Aim:
Render the lines starting at the one containing "The height and" and ending at the one containing "Action: pyautogui.click(x=1364, y=36)" as a JSON list of strings, one string per line and blank lines left out.

Records for the exercise:
## START
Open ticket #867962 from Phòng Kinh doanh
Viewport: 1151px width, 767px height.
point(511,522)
## END
## START
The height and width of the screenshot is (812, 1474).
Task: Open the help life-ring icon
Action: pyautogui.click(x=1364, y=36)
## END
Task response:
[
  "The height and width of the screenshot is (812, 1474).",
  "Task: Open the help life-ring icon",
  "Action: pyautogui.click(x=1364, y=36)"
]